[Cutaneous paraneoplastic syndrome as an immunologic phenomenon exemplified by paraneoplastic subacute cutaneous lupus erythematosus].

Two case reports and a review of the literature on paraneoplastic figurate erythemas with lupus erythematosus (LE)-specific histolopathology illustrate cutaneous paraneoplasia as an immunological phenomenon. Subacute cutaneous lupus erythematosus (SCLE) is characterized by photosensitive, annular or papulosquamous skin lesions with LE-specific histopathology in association with circulating anti-SS-A (Ro) auto-antibodies. The SS-A (Ro) antigen is a complex of cytoplasmic ribonucleoproteins that translocate to the surface of keratinocytes under UV irradiation. Sequestered cytosolic antigen that is expressed on the cell surface is presented to T lymphocytes by professional antigen presenting cells in the context of specific MHC class II molecules.
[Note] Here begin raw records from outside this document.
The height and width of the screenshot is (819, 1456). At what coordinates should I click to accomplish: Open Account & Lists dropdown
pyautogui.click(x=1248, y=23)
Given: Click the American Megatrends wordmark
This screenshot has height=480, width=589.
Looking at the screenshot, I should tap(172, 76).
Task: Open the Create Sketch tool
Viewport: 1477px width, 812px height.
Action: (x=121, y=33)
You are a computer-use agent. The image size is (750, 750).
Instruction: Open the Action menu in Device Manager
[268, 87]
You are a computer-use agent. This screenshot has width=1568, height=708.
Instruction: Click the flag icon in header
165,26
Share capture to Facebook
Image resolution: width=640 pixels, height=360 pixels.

The initiation of the specific immune response, the expansion of antigen-specific T helper cells, and the differentiation of B cells to antibody producing plasma cells depend on the further interaction with antigen. The risk of a self-perpetuating autoimmune response relies on further release of auto-antigen. It is conceivable that in paraneoplastic SCLE tumor antigen with homology to SS-A (Ro) leads to photosensitive autoreactivity. The review of the literature reveals 9 other cases of SCLE associated with internal malignancy. The most common associated tumors were bronchial and mammary carcinoma. The latency between the appearance of skin lesions and the diagnosis of an underlying tumor was between one month and three years (mean: 10 months). In all cases, skin lesions improved with cancer therapy, in three cases they (re)appeared in association with relapse of tumor.